2
votes

I'd like to train a neural network in Python and Keras using a metric learning custom loss function. The loss minimizes the distances of the outputs for similar inputs and maximizes the distances between dissimilar ones. The part considering similar inputs is:

# function to create a pairwise similarity matrix, i.e
# L[i,j] == 1 for similar samples i, j and 0 otherwise
def build_indicator_matrix(y_, thr=0.1):
    # y_: contains the labels of the samples,
    # samples are similar in case of same label

    # prevent checking equality of floats --> check if absolute
    # differences are below threshold
    lbls_diff = K.expand_dims(y_, axis=0) - K.expand_dims(y_, axis=1)
    lbls_thr = K.less(K.abs(lbls_diff), thr)
    # cast bool tensor back to float32
    L = K.cast(lbls_thr, 'float32')

    # POSSIBLE WORKAROUND
    #L = K.sum(L, axis=2)

    return L

# function to compute the (squared) Euclidean distances between all pairs
# of samples, store in DIST[i,j] the distance between output y_pred[i,:] and y_pred[j,:]
def compute_pairwise_distances(y_pred):
    DIFF = K.expand_dims(y_pred, axis=0) - K.expand_dims(y_pred, axis=1)
    DIST = K.sum(K.square(DIFF), axis=-1)    
    return DIST

# function to compute the average distance between all similar samples
def my_loss(y_true, y_pred):
    # y_true: contains true labels of the samples
    # y_pred: contains network outputs

    L = build_indicator_matrix(y_true)    
    DIST = compute_pairwise_distances(y_pred)
    return K.mean(DIST * L, axis=1)

For training, I pass a numpy array y of shape (n,) as target variable to my_loss.
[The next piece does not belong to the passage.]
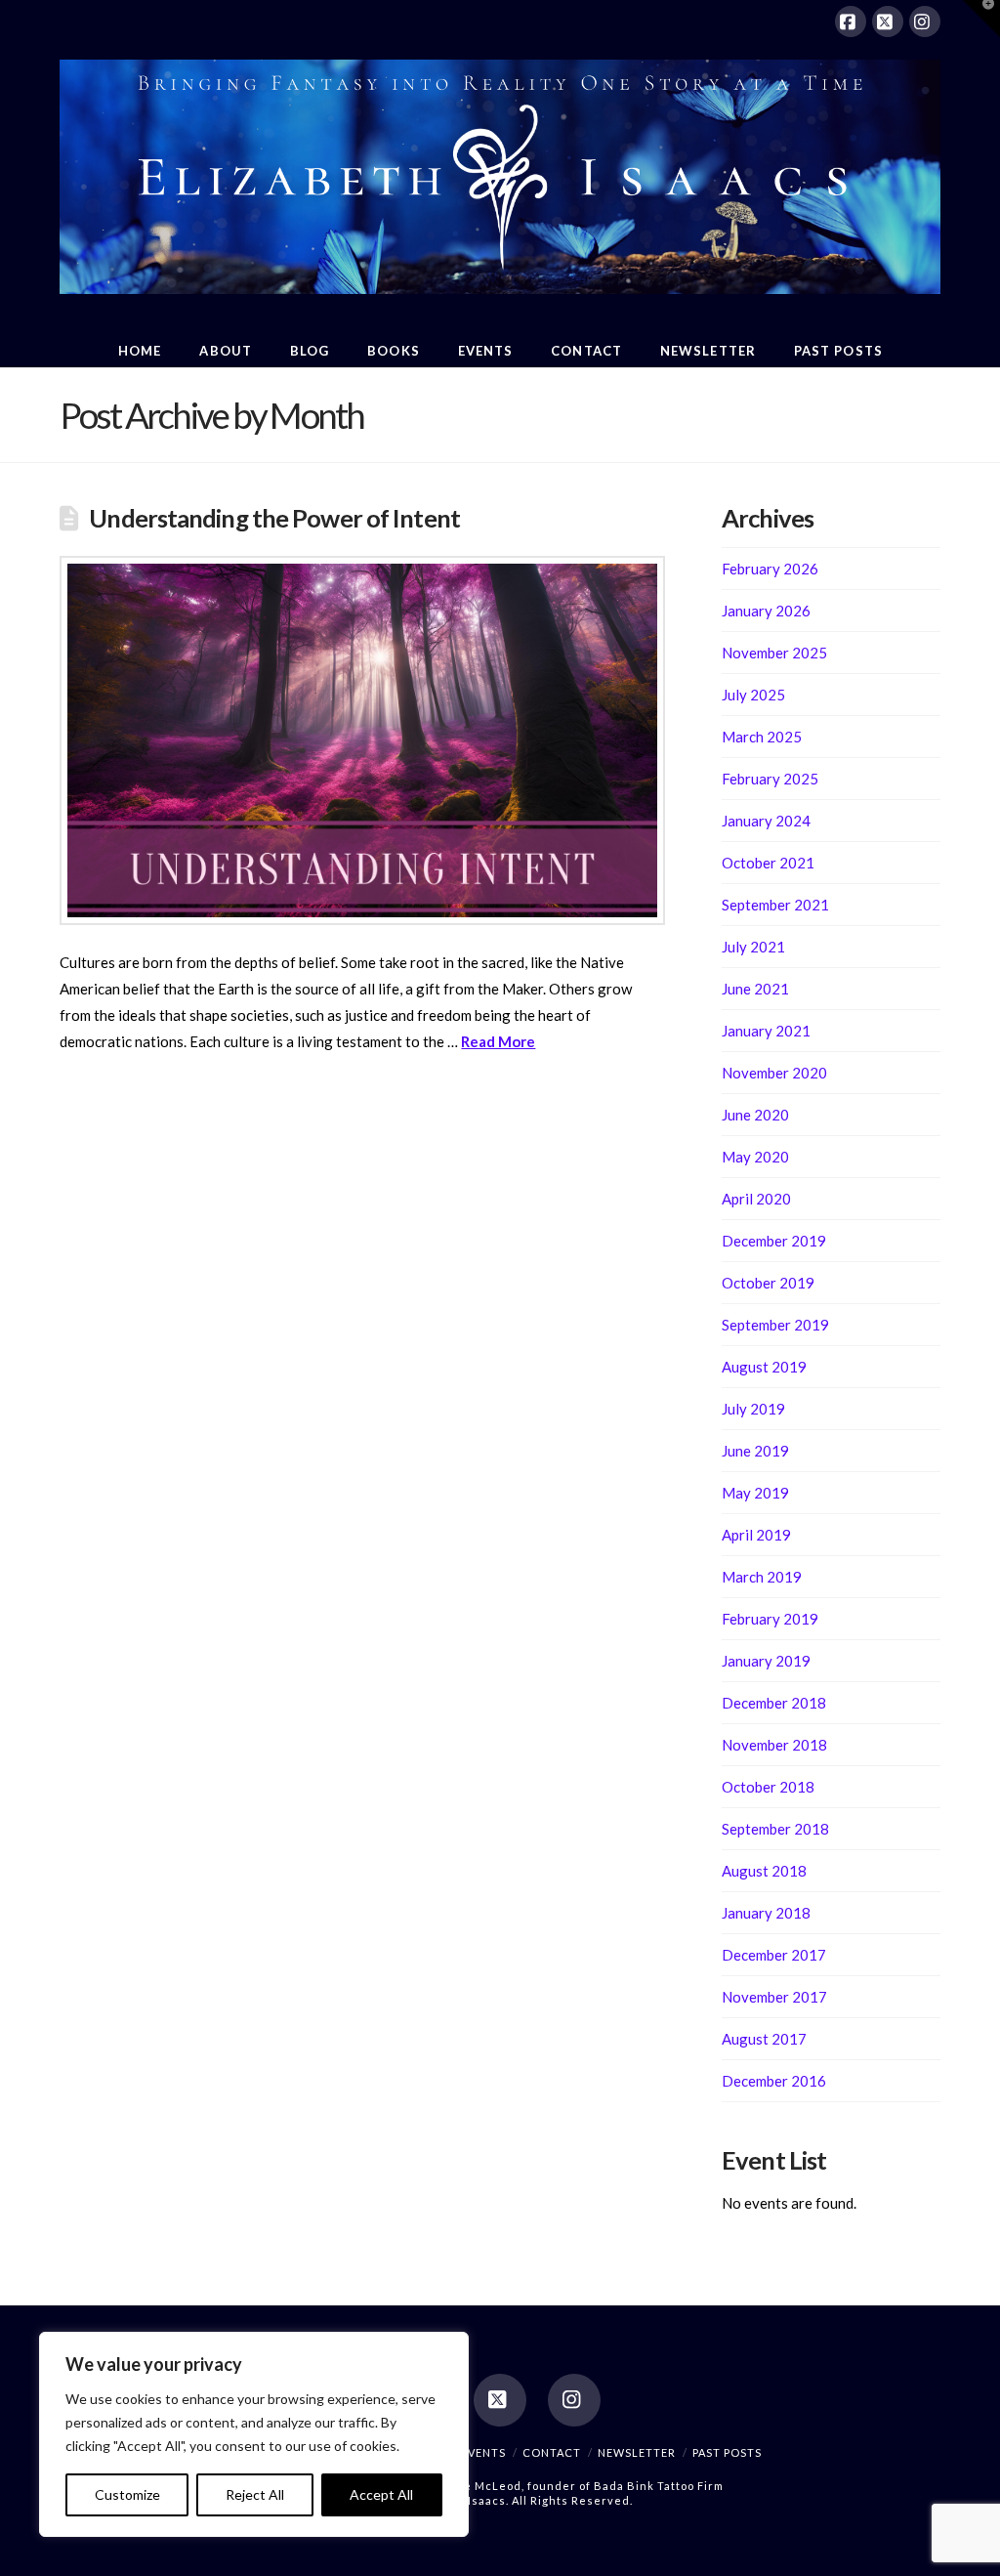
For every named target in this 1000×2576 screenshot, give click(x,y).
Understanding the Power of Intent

However, I found (using the computational graph in TensorBoard) that the tensorflow backend creates a 2D variable out of y (displayed shape ? x ?), and hence L in build_indicator_matrix is not 2 but 3-dimensional (shape ? x ? x ? in TensorBoard). This causes net.evaulate() and net.fit() to compute wrong results.

Why does tensorflow create a 2D rather than a 1D array? And how does this affect net.evaluate() and net.fit()?

As quick workarounds I found that either replacing the build_indicator_matrix() with static numpy code for computing L , or collapsing the "fake" dimension with the line L = K.sum(L, axis=2) solves the problem. In the latter case, however, the output of K.eval(build_indicator_matrix(y)) is of only of shape (n,) and not (n,n), so I do not understand why this workaround still yields correct results. Why does tensorflow introduce an additional dimension?

My library versions are:

  • keras: 2.2.4
  • tensorflow: 1.8.0
  • numpy: 1.15.0
1

1 Answers

0
votes

This is because evaluate and fit work in batches. The first dimension you see in tensorboard is the batch dimension, unknown in advance and therefore denoted ?. When using custom metrics, remember the tensors (y_true and y_pred) you get are the ones corresponding to the batch.

For more info, show us how you call both those functions.